How to Report a Health & Safety Problem at Work
Despite conducting risk assessments, following health and safety processes and having measures in place to prevent accidents, it’s inevitable that accidents in the workplace will still happen. However, it’s important that when an incident does occur, it’s recorded and reported correctly.
Statistics by the Health & Safety Executive (HSE) report that 123 employees suffered a fatal injury whilst working in 2021/22. If a worker suffers a fatal or serious workplace injury, then employers are legally required to report it to the relevant authorities under the Reporting of Injuries, Diseases and Dangerous Occurrences Regulations 2013 (RIDDOR). And if you are ‘responsible person’ as defined by the HSE, such as an employer, manager, or supervisor, you have a legal responsibility to ensure RIDDOR is correctly followed at your workplace.
What Must be Reported Under RIDDOR?
All workplace accidents, no matter how minor, should be recorded and entered into the employer’s accident book, as required under Health and Safety at Work Act 1974. Although only incidents that fit into the below categories are legally required to be reported under RIDDOR.
- Accidents resulting in the death of any person – All deaths of workers and non-workers, with the exception of suicides, must be reported if they arise from a work-related accident, including an act of physical violence to a worker.
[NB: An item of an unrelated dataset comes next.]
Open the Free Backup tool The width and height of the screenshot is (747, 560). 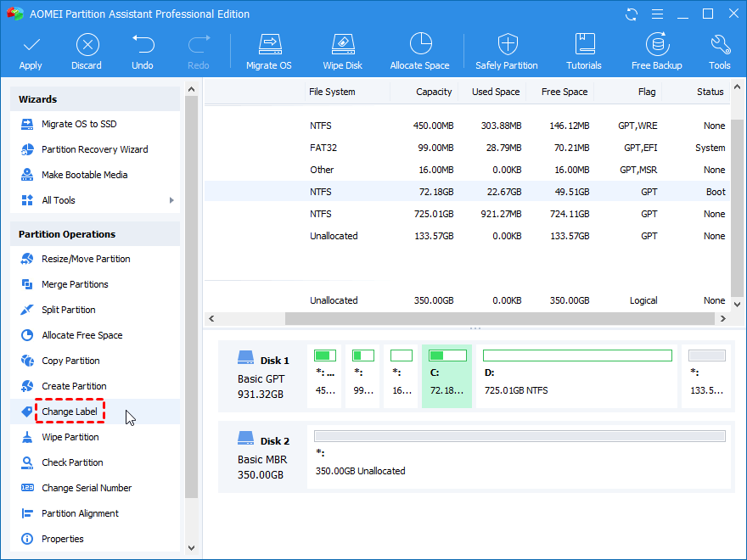click(x=657, y=45)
- Accidents resulting in specified injuries to workers – All injuries specified by the HSE must be reported. This includes amputations, any injury likely to lead to permanent loss of sight and any loss of consciousness caused by head injury or asphyxia.
- Over-seven-day incapacitation of a worker -Accidents must be reported where they result in an employee or self-employed person being away from work, or unable to perform their normal work duties, for more than seven consecutive days as the result of their injury.
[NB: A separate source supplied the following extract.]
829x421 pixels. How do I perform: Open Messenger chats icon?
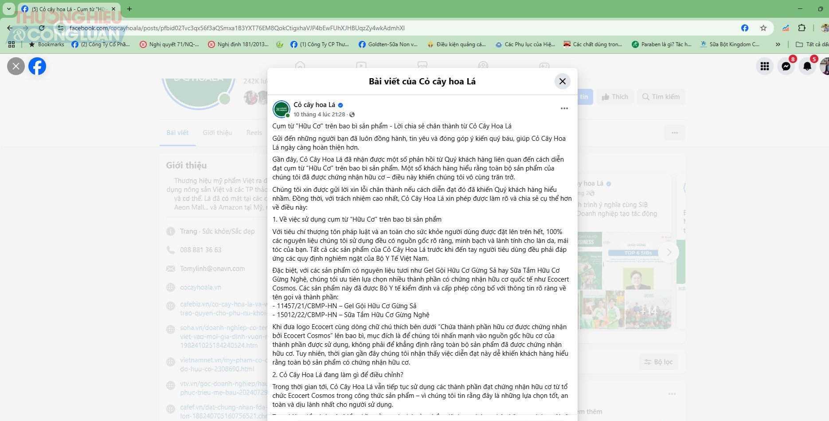pos(786,66)
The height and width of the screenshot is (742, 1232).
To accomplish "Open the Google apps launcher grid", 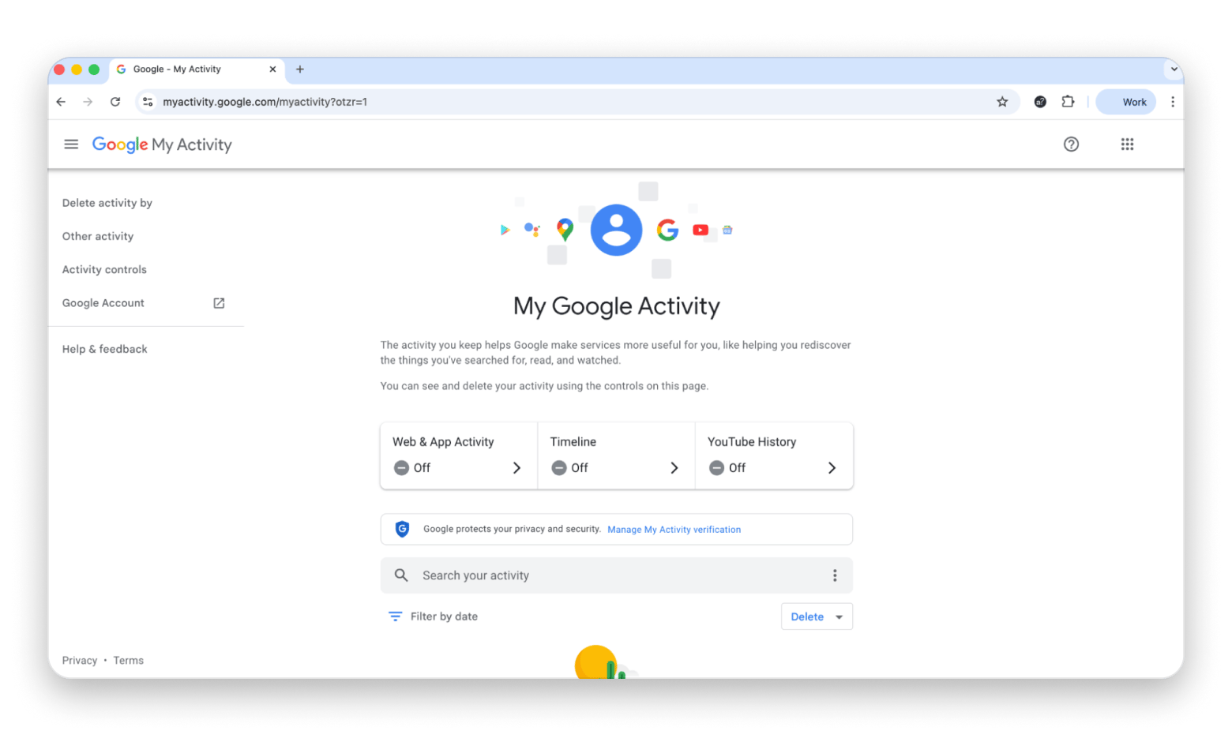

- Non-fatal accidents requiring hospital treatment to non-workers – Accidents to members of the public must be reported if the person is taken directly from the scene of the accident to the hospital for treatment of that injury. Examinations and diagnostic tests do not constitute ‘treatment’.
- Occupational diseases – Employers and self-employed people must report diagnoses of certain occupational diseases, where these are likely to have been caused or worsened by their work.
- Dangerous occurrences – Dangerous occurrences are certain, specified near-miss events, which must be reported. This includes incidents such as the accidental release of any substance which could cause injury to any person.
- Gas incidents -Distributors, fillers, importers & suppliers of flammable gas must report incidents where someone has died, lost consciousness, or been taken to hospital for treatment to an injury arising in connection with that gas.
It’s very important to report deaths and serious injuries caused at work as it helps the relevant authorities to identify where or how risks arise and whether they need to be investigated. The report will also allow the enforcing authorities to provide advice about how to avoid workplace deaths, injuries, ill health and accidental loss in the future.
What is not reportable under RIDDOR?
Reports on the following are not required under RIDDOR:
- Medical or dental treatment being carried out by a registered doctor or dentist
- Accidents to members of the armed forces whilst on duty
- Road traffic accidents unless the accident involved:
- loading/unloading a vehicle
- work alongside a road such as road maintenance or construction
- escape of substances being conveyed by a vehicle
- a train
Reports are also not required under RIDDOR where this would duplicate other similar reporting requirements, including reports required under the:
- Nuclear Installations Act 1965
- Merchant Shipping Act 1988
- Ionising Radiations Regulations 2017
- Civil Aviation (Investigation of Military Air Accidents at Civil Aerodromes) Regulations 2005
- Civil Aviation (Investigation of Air Accidents and Incidents) Regulations 1996
- Electricity Safety, Quality and Continuity Regulations 2002
Where a worker is injured and incapacitated for more than 3 days, but less than 7 days, the incident must be recorded, but not reported to the HSE.
When Does a Workplace Accident Need to be Reported?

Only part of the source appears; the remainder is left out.